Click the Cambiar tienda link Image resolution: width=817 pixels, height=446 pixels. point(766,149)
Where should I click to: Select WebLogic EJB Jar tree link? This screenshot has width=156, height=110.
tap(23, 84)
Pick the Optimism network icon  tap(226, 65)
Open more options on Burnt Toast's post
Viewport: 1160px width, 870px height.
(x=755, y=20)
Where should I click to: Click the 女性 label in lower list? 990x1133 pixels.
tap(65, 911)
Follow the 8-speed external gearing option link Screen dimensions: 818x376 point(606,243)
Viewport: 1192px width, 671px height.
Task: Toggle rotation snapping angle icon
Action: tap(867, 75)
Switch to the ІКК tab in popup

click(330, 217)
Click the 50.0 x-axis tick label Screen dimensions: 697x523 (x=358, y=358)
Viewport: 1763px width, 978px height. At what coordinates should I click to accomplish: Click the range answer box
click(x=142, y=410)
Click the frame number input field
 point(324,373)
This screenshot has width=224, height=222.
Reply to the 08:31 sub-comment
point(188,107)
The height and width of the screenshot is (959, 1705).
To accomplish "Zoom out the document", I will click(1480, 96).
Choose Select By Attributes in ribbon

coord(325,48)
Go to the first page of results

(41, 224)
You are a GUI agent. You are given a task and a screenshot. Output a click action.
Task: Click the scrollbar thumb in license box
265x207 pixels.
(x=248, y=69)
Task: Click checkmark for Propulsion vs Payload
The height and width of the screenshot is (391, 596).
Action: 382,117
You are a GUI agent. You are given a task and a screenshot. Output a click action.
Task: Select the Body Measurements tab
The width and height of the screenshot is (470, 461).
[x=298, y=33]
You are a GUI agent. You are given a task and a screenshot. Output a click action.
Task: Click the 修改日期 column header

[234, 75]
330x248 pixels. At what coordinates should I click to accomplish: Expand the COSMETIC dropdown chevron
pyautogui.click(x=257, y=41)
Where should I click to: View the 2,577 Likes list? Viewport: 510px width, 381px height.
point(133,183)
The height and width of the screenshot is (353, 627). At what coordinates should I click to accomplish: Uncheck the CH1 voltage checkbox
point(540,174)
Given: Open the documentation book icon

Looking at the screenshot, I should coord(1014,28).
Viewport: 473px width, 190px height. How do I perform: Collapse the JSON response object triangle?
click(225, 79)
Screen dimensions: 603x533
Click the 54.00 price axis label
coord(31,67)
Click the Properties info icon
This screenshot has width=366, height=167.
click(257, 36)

* _SHORT TASK_
Arrange every line of the listing above as a Markdown table with the columns Row and Entry, numbering the rows in order and leaving out blank lines.

* _ANSWER TO THE PROBLEM_
| Row | Entry |
|---|---|
| 1 | Click the Cambiar tienda link Image resolution: width=817 pixels, height=446 pixels. point(766,149) |
| 2 | Where should I click to: Select WebLogic EJB Jar tree link? This screenshot has width=156, height=110. |
| 3 | tap(23, 84) |
| 4 | Pick the Optimism network icon  tap(226, 65) |
| 5 | Open more options on Burnt Toast's post |
| 6 | Viewport: 1160px width, 870px height. |
| 7 | (x=755, y=20) |
| 8 | Where should I click to: Click the 女性 label in lower list? 990x1133 pixels. |
| 9 | tap(65, 911) |
| 10 | Follow the 8-speed external gearing option link Screen dimensions: 818x376 point(606,243) |
| 11 | Viewport: 1192px width, 671px height. |
| 12 | Task: Toggle rotation snapping angle icon |
| 13 | Action: tap(867, 75) |
| 14 | Switch to the ІКК tab in popup |
| 15 | click(330, 217) |
| 16 | Click the 50.0 x-axis tick label Screen dimensions: 697x523 (x=358, y=358) |
| 17 | Viewport: 1763px width, 978px height. At what coordinates should I click to accomplish: Click the range answer box |
| 18 | click(x=142, y=410) |
| 19 | Click the frame number input field |
| 20 |  point(324,373) |
| 21 | This screenshot has width=224, height=222. |
| 22 | Reply to the 08:31 sub-comment |
| 23 | point(188,107) |
| 24 | The height and width of the screenshot is (959, 1705). |
| 25 | To accomplish "Zoom out the document", I will click(1480, 96). |
| 26 | Choose Select By Attributes in ribbon |
| 27 | coord(325,48) |
| 28 | Go to the first page of results |
| 29 | (41, 224) |
| 30 | You are a GUI agent. You are given a task and a screenshot. Output a click action. |
| 31 | Task: Click the scrollbar thumb in license box |
| 32 | 265x207 pixels. |
| 33 | (x=248, y=69) |
| 34 | Task: Click checkmark for Propulsion vs Payload |
| 35 | The height and width of the screenshot is (391, 596). |
| 36 | Action: 382,117 |
| 37 | You are a GUI agent. You are given a task and a screenshot. Output a click action. |
| 38 | Task: Select the Body Measurements tab |
| 39 | The width and height of the screenshot is (470, 461). |
| 40 | [x=298, y=33] |
| 41 | You are a GUI agent. You are given a task and a screenshot. Output a click action. |
| 42 | Task: Click the 修改日期 column header |
| 43 | [234, 75] |
| 44 | 330x248 pixels. At what coordinates should I click to accomplish: Expand the COSMETIC dropdown chevron |
| 45 | pyautogui.click(x=257, y=41) |
| 46 | Where should I click to: View the 2,577 Likes list? Viewport: 510px width, 381px height. |
| 47 | point(133,183) |
| 48 | The height and width of the screenshot is (353, 627). At what coordinates should I click to accomplish: Uncheck the CH1 voltage checkbox |
| 49 | point(540,174) |
| 50 | Given: Open the documentation book icon |
| 51 | Looking at the screenshot, I should coord(1014,28). |
| 52 | Viewport: 473px width, 190px height. How do I perform: Collapse the JSON response object triangle? |
| 53 | click(225, 79) |
| 54 | Screen dimensions: 603x533 |
| 55 | Click the 54.00 price axis label |
| 56 | coord(31,67) |
| 57 | Click the Properties info icon |
| 58 | This screenshot has width=366, height=167. |
| 59 | click(257, 36) |